How to boost a Ghozt sequencer channel’s output

Disclaimer : I take no responsibility for harm done to individuals or components as a result of this installation or misuse of this information. If you have read over the following tutorial and are still uncomfortable completing this installation, CONTACT ME and I will help answer your questions or try to direct you to an experienced installer who can assist you.

About this guide: This guide will show you how to build a very simple circuit that will allow you to power more LEDs from a single channel from a Ghozt Sequencer module can all by itself. This can be useful for builds that have large LED arrays, halos, or high-powered LEDs. This booster will be able to supply up to 2 amps to an LED while converting the output to a positive-side switch.

Difficulty: Advanced
Users of the guide should be confident in their soldering skills.

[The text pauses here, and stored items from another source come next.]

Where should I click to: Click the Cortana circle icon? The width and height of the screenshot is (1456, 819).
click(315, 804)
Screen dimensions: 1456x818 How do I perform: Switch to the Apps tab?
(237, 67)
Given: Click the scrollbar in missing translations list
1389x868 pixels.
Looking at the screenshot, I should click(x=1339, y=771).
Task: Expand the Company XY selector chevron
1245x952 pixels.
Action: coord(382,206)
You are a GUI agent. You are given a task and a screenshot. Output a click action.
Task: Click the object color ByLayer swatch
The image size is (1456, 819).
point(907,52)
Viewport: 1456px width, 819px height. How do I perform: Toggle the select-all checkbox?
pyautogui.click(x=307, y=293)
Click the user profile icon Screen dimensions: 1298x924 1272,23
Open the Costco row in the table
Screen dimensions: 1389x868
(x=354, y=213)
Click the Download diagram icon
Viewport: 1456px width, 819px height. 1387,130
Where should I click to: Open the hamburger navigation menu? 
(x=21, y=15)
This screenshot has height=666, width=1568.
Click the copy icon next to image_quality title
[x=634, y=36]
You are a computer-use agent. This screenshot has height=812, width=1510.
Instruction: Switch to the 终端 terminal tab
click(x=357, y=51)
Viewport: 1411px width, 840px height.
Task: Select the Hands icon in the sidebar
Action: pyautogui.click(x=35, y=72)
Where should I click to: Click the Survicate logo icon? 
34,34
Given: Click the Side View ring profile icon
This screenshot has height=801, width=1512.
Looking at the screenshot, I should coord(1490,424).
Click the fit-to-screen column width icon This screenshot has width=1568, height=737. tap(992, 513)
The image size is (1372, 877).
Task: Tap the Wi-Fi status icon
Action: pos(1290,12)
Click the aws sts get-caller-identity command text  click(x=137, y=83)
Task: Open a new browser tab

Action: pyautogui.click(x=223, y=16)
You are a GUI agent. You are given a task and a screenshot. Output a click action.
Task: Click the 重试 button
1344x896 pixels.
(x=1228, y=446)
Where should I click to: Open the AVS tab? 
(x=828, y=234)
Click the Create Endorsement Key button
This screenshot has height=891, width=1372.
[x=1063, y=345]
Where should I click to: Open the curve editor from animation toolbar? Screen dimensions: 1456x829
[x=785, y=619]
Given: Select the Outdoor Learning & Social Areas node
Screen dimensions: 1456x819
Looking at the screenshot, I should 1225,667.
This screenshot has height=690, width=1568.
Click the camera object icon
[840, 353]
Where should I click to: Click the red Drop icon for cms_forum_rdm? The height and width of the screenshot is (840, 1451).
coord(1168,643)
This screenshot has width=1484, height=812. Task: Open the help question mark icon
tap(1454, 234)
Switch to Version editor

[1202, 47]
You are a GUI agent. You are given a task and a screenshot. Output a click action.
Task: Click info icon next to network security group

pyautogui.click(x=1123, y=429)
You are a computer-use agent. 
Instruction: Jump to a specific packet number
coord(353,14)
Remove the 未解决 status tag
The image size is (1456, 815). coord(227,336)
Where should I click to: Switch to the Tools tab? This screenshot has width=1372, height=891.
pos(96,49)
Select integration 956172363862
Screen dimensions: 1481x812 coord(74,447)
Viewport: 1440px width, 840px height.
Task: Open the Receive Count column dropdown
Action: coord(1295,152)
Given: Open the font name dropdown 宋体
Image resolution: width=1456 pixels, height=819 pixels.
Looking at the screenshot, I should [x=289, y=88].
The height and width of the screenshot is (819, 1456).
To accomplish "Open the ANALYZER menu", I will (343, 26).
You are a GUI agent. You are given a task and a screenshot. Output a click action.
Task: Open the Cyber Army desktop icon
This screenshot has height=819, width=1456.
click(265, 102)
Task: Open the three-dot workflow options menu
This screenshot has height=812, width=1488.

Users should be able to determine how much current their LEDs require. Users should be able to assemble a circuit to prevent post-installation failures. Users should know how to manage heat in their electronic builds to prevent overheating and/or vehicle fires. Users should have experience using the Ghozt Sequencers in simpler builds. Users show be able to determine if a voltage regulator is needed for their LEDs. This guide is recommended for individuals who have experience building custom LED arrays for taillights.

Tools required :

  • Soldering Iron
  • Wire cutter
  • Heat gun (for heat shrink tubing)

Materials required :

  • Solder (as needed)
  • Wiring (as needed)
  • Heat shrink tubing (as needed)
  • Components for your custom LED circuit (user specified)
  • Electronics prototyping board (as needed)
  • Fairchild/ON Semiconductor part #FQP9P25 (P-Channel MOSFET)
  • 1k Ohm resistor, 1/4 watt or greater
  • Heatsink for TO-220 package (optional, recommended for <500mA loads)

 

Step 1 – Identifying MOSFET Pins: The diagram below on the left shows the package diagram of the Fairchild transistor you’ll be using. The diagram on the right shows the traditional circuit diagram for this component. Note the locations of the three pins in both diagrams and make sure you can identify the pins on the part itself. For reference, these pins are named as follows:

  1. Gate
  2. Drain
  3. Source

Step 2 – The circuit diagram: Below is a diagram of the circuit you will be building. You can build one of these for each of the channels you want to boost. Each one should be connected to a different sequencer output channel. The negative side of the LED circuit should be connected to the same ground as the Ghozt Sequencer. Also, note that you are going to connect the Drain (pin 2) to the positive side of your LED circuit. Finally, although the diagram shows one LED, you are free to design your LED circuit with multiple LEDs as you see fit.

 

Step 3 – Construction: This step is sort of up to you so long as you build the circuit diagrammed above. Instead of providing detailed steps, I’ll offer a list of suggestions to consider when using a booster like this:

  • Keep your metal connections very short and sturdy to avoid shorts or disconnects as things shift around during shipment and while on the vehicle. I would recommend assembling this on electronics prototyping board to help hold everything in place
  • Insulate metal connections wherever possible. In the event that anything does shift around, you don’t want it to cause a short. This can lead to fire, a blown circuit, or faulty operation.
  • Be aware of how much heat will be produced in your assembly and make sure you know how to manage it. With this much power some of the components are going to get warm, including the transistor and the LEDs. Be aware of the overall amount of heat and any hot-spots. Make sure that there is room for air to circulate by convection so that all of the components get the cooling they need. Use zip ties and other wire management techniques to keep wires away from hot components that can melt insulation. Use only fire retardant materials.
  • Consider potting this part of your assembly. This will help with all three of the above suggestions and can provide water-proofing, if needed.
  • Use thicker gauge wire than normal. Normally, we recommend #22 or thicker stranded wire everywhere. When building a high-powered assembly, we recommend that you consider going even thicker on the +12 and Ground connections, as well as any internal connections that will carry alot of current.

 

When done, inspect all of your connections and test carefully before installing. Enjoy!